→ **TASK TO COMPLETE**
Without omitting anything, copy the data exactly.

→ **MATERIAL SUPPLIED**
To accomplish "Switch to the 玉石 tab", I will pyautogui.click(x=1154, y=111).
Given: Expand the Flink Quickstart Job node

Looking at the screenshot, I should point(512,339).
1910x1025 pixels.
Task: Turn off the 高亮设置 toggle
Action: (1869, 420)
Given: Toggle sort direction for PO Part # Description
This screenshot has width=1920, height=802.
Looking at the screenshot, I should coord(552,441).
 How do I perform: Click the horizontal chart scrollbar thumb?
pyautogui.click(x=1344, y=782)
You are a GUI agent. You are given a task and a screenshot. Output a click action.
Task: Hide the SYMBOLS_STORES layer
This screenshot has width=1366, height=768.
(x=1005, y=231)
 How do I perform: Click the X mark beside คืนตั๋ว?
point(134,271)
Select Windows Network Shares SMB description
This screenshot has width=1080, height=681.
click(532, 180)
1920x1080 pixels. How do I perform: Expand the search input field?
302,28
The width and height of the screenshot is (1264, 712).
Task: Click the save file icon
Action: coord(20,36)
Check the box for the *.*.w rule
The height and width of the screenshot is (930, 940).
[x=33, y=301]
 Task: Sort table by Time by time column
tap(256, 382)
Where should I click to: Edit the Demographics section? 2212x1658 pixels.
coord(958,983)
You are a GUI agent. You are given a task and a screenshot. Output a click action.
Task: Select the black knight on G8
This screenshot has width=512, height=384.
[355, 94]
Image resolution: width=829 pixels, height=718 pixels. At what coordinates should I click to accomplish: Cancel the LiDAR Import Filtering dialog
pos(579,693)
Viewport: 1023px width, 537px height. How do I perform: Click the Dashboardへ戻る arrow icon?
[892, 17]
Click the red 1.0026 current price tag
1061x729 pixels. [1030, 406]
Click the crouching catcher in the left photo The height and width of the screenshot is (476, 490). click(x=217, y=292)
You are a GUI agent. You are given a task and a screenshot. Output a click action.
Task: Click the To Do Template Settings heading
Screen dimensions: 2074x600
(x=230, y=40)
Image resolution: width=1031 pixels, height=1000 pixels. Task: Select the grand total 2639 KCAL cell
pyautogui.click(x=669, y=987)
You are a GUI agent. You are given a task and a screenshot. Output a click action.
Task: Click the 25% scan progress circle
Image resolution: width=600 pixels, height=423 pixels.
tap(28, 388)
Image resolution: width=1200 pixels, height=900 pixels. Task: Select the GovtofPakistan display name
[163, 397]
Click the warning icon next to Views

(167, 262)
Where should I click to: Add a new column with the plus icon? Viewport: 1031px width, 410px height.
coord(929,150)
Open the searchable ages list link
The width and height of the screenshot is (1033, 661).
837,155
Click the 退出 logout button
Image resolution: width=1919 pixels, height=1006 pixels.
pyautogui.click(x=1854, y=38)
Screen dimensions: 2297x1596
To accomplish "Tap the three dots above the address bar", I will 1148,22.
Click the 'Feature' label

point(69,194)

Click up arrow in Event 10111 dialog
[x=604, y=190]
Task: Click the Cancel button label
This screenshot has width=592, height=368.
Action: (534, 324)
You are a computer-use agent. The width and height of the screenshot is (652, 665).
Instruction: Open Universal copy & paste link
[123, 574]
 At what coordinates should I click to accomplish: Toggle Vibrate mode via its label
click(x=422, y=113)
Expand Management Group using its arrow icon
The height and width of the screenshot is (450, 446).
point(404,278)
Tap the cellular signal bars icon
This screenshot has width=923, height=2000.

→ **SOLUTION TO THE PROBLEM**
To accomplish "Switch to the 玉石 tab", I will pyautogui.click(x=1154, y=111).
Given: Expand the Flink Quickstart Job node

Looking at the screenshot, I should point(512,339).
1910x1025 pixels.
Task: Turn off the 高亮设置 toggle
Action: (1869, 420)
Given: Toggle sort direction for PO Part # Description
This screenshot has width=1920, height=802.
Looking at the screenshot, I should coord(552,441).
 How do I perform: Click the horizontal chart scrollbar thumb?
pyautogui.click(x=1344, y=782)
You are a GUI agent. You are given a task and a screenshot. Output a click action.
Task: Hide the SYMBOLS_STORES layer
This screenshot has width=1366, height=768.
(x=1005, y=231)
 How do I perform: Click the X mark beside คืนตั๋ว?
point(134,271)
Select Windows Network Shares SMB description
This screenshot has width=1080, height=681.
click(532, 180)
1920x1080 pixels. How do I perform: Expand the search input field?
302,28
The width and height of the screenshot is (1264, 712).
Task: Click the save file icon
Action: coord(20,36)
Check the box for the *.*.w rule
The height and width of the screenshot is (930, 940).
[x=33, y=301]
 Task: Sort table by Time by time column
tap(256, 382)
Where should I click to: Edit the Demographics section? 2212x1658 pixels.
coord(958,983)
You are a GUI agent. You are given a task and a screenshot. Output a click action.
Task: Select the black knight on G8
This screenshot has width=512, height=384.
[355, 94]
Image resolution: width=829 pixels, height=718 pixels. At what coordinates should I click to accomplish: Cancel the LiDAR Import Filtering dialog
pos(579,693)
Viewport: 1023px width, 537px height. How do I perform: Click the Dashboardへ戻る arrow icon?
[892, 17]
Click the red 1.0026 current price tag
1061x729 pixels. [1030, 406]
Click the crouching catcher in the left photo The height and width of the screenshot is (476, 490). click(x=217, y=292)
You are a GUI agent. You are given a task and a screenshot. Output a click action.
Task: Click the To Do Template Settings heading
Screen dimensions: 2074x600
(x=230, y=40)
Image resolution: width=1031 pixels, height=1000 pixels. Task: Select the grand total 2639 KCAL cell
pyautogui.click(x=669, y=987)
You are a GUI agent. You are given a task and a screenshot. Output a click action.
Task: Click the 25% scan progress circle
Image resolution: width=600 pixels, height=423 pixels.
tap(28, 388)
Image resolution: width=1200 pixels, height=900 pixels. Task: Select the GovtofPakistan display name
[163, 397]
Click the warning icon next to Views

(167, 262)
Where should I click to: Add a new column with the plus icon? Viewport: 1031px width, 410px height.
coord(929,150)
Open the searchable ages list link
The width and height of the screenshot is (1033, 661).
837,155
Click the 退出 logout button
Image resolution: width=1919 pixels, height=1006 pixels.
pyautogui.click(x=1854, y=38)
Screen dimensions: 2297x1596
To accomplish "Tap the three dots above the address bar", I will 1148,22.
Click the 'Feature' label

point(69,194)

Click up arrow in Event 10111 dialog
[x=604, y=190]
Task: Click the Cancel button label
This screenshot has width=592, height=368.
Action: (534, 324)
You are a computer-use agent. The width and height of the screenshot is (652, 665).
Instruction: Open Universal copy & paste link
[123, 574]
 At what coordinates should I click to accomplish: Toggle Vibrate mode via its label
click(x=422, y=113)
Expand Management Group using its arrow icon
The height and width of the screenshot is (450, 446).
point(404,278)
Tap the cellular signal bars icon
This screenshot has width=923, height=2000.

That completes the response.